|Tropical storm (SSHWS/NWS)|
|Formed||August 12, 1974|
|Dissipated||August 15, 1974|
|Highest winds|| 1-minute sustained: 65 mph (100 km/h)|
|Lowest pressure||1007 mbar (hPa); 29.74 inHg|
|Damage||$5 million (1974 USD)|
|Areas affected||Trinidad and Tobago, Venezuela|
|Part of the 1974 Atlantic hurricane season|
Tropical Storm Alma, the first named storm to develop in the 1974 Atlantic hurricane season, was a short lived tropical cyclone that made a rare Venezuelan landfall. The storm formed from the Intertropical Convergence Zone (ITCZ) on August 12 well to the east of the Windward Islands, but advisories were not issued until the next day when Alma was at peak intensity. Alma entered the southeastern Caribbean Sea at an unusually brisk westward pace of between 20 mph (32 km/h) to 25 mph (40 km/h), prompting numerous watches and gale warnings throughout the nations in this region. After crossing Trinidad, Alma became one of only four tropical storms to traverse the Paria Peninsula of northeastern Venezuela. The storm dissipated on August 15 over the high terrain of Venezuela.
Alma left heavy damage in Trinidad, amounting to about US$5 million (value in 1974), making it the most destructive cyclone of the 20th century on the island at that time. Alma damaged about 5,000 buildings, leaving 500 people homeless. The storm also wrecked 17,750 acres (7,180 ha) of crop fields. There were two deaths in Trinidad, including one person who was struck by flying debris. Alma's heavy rainfall was responsible for a plane crash on Isla Margarita off the Venezuelan coast, killing the 49 people on board.

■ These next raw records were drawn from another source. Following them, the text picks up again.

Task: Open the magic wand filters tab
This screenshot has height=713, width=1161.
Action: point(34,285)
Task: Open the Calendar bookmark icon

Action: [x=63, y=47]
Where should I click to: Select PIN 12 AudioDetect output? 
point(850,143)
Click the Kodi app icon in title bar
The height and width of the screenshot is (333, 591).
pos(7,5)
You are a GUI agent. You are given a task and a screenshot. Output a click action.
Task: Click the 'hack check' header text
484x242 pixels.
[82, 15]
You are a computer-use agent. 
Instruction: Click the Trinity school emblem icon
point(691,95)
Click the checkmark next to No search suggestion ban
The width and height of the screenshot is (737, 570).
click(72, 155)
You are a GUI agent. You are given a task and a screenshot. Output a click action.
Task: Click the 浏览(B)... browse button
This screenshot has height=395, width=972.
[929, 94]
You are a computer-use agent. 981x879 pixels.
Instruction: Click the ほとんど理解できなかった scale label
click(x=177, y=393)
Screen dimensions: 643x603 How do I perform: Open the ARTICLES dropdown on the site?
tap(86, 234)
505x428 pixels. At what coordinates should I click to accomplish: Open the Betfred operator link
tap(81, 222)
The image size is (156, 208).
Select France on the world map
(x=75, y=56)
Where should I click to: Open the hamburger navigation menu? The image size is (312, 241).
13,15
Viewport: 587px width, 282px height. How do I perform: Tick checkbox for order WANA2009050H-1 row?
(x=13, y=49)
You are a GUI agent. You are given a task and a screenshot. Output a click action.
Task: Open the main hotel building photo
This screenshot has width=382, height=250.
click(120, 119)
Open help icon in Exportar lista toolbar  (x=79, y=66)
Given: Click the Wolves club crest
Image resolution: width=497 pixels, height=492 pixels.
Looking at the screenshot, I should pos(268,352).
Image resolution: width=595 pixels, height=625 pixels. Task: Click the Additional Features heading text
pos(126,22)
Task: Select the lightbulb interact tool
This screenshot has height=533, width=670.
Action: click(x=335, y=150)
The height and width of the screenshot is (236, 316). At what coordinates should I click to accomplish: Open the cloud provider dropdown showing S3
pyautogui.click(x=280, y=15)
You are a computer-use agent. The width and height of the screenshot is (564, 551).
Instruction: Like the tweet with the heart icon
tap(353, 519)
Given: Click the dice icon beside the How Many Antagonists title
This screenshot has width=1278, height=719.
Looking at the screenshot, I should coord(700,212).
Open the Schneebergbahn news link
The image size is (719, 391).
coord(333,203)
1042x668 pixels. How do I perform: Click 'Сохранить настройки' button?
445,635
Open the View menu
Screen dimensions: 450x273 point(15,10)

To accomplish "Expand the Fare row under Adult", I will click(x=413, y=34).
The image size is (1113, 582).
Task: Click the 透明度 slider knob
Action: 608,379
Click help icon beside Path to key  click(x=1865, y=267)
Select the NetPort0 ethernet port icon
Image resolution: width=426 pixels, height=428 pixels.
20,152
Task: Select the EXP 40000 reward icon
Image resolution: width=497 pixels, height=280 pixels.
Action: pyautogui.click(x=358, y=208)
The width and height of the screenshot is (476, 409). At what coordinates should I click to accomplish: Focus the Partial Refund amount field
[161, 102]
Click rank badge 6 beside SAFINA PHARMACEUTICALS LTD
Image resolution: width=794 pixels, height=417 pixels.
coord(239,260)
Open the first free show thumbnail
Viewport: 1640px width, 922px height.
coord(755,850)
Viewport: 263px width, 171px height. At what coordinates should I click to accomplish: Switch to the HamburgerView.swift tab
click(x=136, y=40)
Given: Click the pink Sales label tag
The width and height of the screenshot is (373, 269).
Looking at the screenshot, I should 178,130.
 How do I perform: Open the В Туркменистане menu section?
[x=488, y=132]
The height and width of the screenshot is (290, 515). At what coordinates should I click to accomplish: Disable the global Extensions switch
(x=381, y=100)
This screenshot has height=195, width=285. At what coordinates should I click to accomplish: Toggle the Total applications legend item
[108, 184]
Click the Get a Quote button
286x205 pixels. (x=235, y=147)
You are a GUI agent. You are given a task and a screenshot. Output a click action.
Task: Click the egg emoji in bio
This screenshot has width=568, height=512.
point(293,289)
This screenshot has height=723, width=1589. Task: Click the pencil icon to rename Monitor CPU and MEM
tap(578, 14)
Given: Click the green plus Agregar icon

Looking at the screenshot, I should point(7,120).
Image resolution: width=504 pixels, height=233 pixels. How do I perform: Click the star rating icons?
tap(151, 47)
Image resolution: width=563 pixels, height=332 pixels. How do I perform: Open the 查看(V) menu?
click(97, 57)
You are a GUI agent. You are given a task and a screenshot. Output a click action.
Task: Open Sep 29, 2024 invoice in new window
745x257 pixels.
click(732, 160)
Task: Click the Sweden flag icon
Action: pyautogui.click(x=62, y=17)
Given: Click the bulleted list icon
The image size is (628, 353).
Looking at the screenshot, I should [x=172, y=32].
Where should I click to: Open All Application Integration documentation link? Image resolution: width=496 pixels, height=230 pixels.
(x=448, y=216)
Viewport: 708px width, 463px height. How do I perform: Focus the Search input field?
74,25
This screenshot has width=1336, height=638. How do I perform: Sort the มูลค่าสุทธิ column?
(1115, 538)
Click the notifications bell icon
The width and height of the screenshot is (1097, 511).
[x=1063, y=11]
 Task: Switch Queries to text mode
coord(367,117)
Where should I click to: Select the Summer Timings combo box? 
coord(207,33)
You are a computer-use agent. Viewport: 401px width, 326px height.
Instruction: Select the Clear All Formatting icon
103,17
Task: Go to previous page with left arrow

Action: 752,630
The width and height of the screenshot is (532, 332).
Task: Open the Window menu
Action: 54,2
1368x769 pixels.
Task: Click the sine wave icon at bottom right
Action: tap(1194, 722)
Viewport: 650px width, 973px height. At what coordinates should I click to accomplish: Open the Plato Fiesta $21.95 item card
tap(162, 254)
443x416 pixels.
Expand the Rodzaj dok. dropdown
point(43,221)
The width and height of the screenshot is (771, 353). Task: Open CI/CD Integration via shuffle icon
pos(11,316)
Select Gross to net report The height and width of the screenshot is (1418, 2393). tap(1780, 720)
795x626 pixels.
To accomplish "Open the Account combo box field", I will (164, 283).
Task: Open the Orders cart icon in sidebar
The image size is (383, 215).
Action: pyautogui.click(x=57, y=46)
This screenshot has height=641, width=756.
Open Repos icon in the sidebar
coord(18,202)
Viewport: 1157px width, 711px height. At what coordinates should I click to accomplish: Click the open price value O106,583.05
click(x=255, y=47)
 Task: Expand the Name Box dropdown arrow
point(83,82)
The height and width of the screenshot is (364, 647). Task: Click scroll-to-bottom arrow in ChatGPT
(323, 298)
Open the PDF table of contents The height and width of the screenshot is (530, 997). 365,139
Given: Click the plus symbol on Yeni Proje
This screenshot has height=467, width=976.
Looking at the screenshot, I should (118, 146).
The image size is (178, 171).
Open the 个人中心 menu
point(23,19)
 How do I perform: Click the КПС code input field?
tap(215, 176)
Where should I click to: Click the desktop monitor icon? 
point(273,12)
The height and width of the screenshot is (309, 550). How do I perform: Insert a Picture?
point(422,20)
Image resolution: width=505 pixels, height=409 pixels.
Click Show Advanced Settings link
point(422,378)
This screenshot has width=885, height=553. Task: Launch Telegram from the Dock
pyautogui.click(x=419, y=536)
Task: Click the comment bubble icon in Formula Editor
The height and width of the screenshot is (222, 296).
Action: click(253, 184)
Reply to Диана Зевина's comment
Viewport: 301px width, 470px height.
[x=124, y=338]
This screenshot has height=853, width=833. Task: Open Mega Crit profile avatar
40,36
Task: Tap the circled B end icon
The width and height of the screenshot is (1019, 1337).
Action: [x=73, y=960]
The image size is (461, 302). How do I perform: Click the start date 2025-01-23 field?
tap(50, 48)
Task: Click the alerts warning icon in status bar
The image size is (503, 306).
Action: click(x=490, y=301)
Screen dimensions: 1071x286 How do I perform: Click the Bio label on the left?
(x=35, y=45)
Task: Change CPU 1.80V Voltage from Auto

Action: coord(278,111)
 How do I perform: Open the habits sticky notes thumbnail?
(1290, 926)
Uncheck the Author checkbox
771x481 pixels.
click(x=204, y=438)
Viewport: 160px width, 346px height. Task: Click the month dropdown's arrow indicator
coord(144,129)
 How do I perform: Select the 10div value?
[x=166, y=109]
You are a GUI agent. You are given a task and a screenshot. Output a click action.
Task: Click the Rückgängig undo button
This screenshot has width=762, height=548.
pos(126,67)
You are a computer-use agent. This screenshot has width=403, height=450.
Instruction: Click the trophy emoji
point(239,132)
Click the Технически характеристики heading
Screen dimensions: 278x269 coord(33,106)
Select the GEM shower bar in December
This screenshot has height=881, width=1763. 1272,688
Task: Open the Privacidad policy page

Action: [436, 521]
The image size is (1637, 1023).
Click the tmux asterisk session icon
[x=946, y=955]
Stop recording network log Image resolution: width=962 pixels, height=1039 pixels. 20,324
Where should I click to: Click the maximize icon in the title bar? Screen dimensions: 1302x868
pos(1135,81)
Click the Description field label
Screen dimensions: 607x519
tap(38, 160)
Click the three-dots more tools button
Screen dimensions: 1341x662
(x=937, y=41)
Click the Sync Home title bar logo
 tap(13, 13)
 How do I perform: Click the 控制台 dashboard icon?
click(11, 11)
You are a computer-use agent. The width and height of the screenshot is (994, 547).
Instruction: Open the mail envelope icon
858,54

A disturbance associated with the Intertropical Convergence Zone (ITCZ) left the coast of West Africa on August 9, mph (120 km/h) in Dakar, Senegal. A weak circulation formed near the sea surface on August 10 within an area of thunderstorms. The disturbance moved slowly westward over the Atlantic Ocean, developing into a tropical depression at 18:00 UTC on August 12, around the 10th parallel north, an unusually southern latitude the cyclone would remain around throughout its lifetime. On August 13, the depression intensified into Tropical Storm Alma about 375 mi (605 km) east of Trinidad and Tobago, as indicated by a Hurricane Hunters flight reporting winds of 65 mph (105 km/h). This same flight observed a circular eye with a diameter of 36 mi (58 km), the only report of an eye-like structure from this storm.producing mid-level winds of 75
The center of Alma was elongated, causing gale-force winds to extend 75 mi (120 km) to the north while extending only 25 miles (40 km) to the south. On August 14 the Hurricane Hunters measured gusts of 80 mph (130 km/h); however, the storm's overall wind pattern weakened after its initial peak. Alma continued westward at 23 mph (37 km/h), which National Hurricane Center (NHC) Director Neil Frank noted was unusually rapid for a tropical cyclone at this time and location. Alma was able to maintain its low latitude westward movement due to a strong subtropical ridge to its north, which was at an unseasonably low latitude for the month of August.
On August 14, Alma made landfall on Trinidad with winds of 55 mph (90 km/h), the southernmost landfall on that island since a storm in 1933. Even though the storm traversed Trinidad in only three hours, its time over land was sufficient to disrupt the circulation. The storm crossed the Gulf of Paria and made its second and final landfall on the Paria Peninsula of Venezuela, one of only four storms on record to do so; the others were in 1605, 1725, and 1933. The high mountains in Venezuela took a toll on the storm, ripping the circulation and causing Alma to be downgraded to a tropical depression on August 15. At 02:00 UTC that day, Alma's circulation passed near Caracas. The convection rapidly diminished, and the storm's presence on satellite imagery faded, though the NHC noted the potential for redevelopment once it reached open waters. The storm did not survive its trek over land; late on August 15, the NHC issued the final advisory after the circulation dissipated near the border of Venezuela and Colombia. The remnants of Alma continued westward across South and Central America, reaching the Pacific Ocean where they would eventually restrengthen into Hurricane Joyce.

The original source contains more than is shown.